YOUR OBJECTIVE:
Copy the listing below word for word, starting with the line that contains "Viewport: 1568px width, 751px" and going through the line that contains "Action: 688,293". Output only those lines.

PROVIDED DATA:
* * *

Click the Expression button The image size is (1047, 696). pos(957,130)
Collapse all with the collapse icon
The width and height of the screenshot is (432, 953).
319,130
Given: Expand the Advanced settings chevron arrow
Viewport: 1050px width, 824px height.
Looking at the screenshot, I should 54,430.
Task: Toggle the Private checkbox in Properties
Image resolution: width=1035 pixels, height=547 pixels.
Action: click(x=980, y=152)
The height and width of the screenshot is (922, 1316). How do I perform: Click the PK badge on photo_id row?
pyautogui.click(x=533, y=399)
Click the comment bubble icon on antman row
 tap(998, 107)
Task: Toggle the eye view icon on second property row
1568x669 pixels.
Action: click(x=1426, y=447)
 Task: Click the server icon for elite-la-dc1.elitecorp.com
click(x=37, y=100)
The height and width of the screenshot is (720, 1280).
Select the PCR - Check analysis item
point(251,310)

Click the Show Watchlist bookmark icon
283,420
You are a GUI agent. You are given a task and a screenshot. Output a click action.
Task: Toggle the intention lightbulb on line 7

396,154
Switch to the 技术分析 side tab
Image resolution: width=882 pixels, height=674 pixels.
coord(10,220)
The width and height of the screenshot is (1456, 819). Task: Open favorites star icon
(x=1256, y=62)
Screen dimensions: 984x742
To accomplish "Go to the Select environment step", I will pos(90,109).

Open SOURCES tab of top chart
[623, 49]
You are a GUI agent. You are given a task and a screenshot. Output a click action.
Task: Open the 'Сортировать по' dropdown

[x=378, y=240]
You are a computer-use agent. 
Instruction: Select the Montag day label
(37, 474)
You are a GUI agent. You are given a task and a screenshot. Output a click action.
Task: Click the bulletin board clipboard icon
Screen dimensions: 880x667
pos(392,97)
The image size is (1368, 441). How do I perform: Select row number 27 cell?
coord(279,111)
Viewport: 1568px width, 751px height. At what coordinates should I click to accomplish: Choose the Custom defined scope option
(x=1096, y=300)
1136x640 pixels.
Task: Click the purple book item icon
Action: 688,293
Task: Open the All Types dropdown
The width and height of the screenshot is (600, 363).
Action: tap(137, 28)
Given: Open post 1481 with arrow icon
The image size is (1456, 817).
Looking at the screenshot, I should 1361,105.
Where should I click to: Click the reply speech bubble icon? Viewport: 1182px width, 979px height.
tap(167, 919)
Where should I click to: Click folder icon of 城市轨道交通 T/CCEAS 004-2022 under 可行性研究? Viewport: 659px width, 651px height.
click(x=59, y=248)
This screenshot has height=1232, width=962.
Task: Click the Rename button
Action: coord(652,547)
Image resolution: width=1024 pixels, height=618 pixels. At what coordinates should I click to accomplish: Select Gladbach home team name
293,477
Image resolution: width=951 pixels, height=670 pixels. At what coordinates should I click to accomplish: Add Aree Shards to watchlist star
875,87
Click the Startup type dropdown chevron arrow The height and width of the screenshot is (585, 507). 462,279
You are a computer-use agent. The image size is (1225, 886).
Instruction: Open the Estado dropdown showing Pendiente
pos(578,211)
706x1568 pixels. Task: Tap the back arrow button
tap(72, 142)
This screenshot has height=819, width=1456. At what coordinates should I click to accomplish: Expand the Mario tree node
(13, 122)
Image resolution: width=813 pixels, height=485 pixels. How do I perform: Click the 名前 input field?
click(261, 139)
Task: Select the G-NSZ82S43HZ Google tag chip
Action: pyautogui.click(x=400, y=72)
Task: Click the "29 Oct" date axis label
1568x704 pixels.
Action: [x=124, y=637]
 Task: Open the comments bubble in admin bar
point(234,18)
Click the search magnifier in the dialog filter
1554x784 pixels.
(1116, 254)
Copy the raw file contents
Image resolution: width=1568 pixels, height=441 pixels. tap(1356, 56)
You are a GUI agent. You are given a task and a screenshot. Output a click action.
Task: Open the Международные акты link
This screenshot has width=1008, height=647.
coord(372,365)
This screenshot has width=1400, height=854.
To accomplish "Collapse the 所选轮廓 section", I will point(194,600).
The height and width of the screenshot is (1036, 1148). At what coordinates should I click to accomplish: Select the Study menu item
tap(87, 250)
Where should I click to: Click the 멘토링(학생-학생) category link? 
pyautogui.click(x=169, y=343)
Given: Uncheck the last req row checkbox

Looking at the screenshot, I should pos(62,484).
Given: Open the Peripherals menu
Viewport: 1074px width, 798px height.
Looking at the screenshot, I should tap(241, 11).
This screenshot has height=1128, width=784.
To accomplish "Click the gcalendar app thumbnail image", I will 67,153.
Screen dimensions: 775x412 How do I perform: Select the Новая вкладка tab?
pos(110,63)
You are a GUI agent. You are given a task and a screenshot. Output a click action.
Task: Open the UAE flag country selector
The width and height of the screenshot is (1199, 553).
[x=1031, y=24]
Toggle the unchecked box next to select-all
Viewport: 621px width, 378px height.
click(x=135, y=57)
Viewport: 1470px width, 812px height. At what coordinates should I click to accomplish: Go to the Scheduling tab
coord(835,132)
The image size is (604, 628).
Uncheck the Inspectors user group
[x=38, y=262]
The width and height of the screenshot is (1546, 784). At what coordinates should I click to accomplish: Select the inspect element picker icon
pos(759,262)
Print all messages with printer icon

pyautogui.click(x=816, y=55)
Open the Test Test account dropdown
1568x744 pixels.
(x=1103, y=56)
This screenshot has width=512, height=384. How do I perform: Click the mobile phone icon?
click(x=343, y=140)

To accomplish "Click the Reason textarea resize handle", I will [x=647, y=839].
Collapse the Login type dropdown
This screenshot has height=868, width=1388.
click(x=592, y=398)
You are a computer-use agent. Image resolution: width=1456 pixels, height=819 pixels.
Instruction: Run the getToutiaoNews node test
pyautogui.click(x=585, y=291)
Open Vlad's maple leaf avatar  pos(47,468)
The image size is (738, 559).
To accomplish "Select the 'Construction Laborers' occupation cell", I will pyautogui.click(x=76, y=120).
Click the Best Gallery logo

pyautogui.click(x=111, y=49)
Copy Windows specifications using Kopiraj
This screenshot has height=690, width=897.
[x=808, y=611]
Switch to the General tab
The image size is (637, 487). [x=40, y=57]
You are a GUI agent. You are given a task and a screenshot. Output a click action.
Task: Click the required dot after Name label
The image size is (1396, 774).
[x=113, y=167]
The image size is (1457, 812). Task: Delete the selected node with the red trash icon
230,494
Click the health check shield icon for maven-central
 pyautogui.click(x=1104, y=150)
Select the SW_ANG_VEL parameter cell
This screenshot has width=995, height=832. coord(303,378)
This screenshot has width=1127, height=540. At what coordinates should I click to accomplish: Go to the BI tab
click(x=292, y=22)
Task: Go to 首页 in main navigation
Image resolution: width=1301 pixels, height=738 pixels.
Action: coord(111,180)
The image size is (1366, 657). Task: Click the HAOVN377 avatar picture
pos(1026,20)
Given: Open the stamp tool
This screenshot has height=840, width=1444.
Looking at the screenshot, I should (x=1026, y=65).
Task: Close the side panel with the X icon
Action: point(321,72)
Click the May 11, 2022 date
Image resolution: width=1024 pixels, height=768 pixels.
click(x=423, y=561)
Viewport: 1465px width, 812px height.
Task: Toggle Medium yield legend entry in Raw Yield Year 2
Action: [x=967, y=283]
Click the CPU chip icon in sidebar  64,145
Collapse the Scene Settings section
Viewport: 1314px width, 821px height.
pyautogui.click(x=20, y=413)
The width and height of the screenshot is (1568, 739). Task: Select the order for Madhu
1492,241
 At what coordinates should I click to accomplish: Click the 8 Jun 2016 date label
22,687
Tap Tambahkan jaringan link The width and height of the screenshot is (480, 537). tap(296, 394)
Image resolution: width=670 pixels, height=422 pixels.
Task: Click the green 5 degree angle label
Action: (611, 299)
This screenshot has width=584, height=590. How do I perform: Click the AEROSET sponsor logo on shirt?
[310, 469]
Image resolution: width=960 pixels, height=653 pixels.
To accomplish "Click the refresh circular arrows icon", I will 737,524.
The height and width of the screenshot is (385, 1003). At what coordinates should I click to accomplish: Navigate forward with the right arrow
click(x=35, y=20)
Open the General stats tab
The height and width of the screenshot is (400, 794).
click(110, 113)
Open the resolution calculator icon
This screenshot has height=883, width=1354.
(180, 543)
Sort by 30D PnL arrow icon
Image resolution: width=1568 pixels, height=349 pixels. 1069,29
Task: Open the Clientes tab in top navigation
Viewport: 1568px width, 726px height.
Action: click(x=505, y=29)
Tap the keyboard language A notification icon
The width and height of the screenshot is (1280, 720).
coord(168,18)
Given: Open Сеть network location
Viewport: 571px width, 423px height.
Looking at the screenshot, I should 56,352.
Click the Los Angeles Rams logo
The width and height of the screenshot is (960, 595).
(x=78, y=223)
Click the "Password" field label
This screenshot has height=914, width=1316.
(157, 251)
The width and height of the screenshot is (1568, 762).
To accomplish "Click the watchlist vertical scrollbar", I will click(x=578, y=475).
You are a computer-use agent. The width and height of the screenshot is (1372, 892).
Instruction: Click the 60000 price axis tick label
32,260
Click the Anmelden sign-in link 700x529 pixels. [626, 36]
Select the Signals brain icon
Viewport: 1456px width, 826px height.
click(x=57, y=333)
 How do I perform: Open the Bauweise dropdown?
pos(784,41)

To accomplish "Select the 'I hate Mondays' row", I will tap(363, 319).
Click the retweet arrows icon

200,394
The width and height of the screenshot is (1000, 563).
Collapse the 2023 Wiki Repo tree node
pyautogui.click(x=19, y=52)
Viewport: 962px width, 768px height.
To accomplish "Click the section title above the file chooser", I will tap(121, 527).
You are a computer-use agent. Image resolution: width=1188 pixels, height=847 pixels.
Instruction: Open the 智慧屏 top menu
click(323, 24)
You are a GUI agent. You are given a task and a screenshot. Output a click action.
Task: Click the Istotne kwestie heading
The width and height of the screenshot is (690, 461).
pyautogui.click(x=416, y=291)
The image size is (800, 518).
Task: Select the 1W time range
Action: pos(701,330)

* * *

WRITTEN ANSWER:
Viewport: 1568px width, 751px height. At what coordinates should I click to accomplish: Choose the Custom defined scope option
(x=1096, y=300)
1136x640 pixels.
Task: Click the purple book item icon
Action: 688,293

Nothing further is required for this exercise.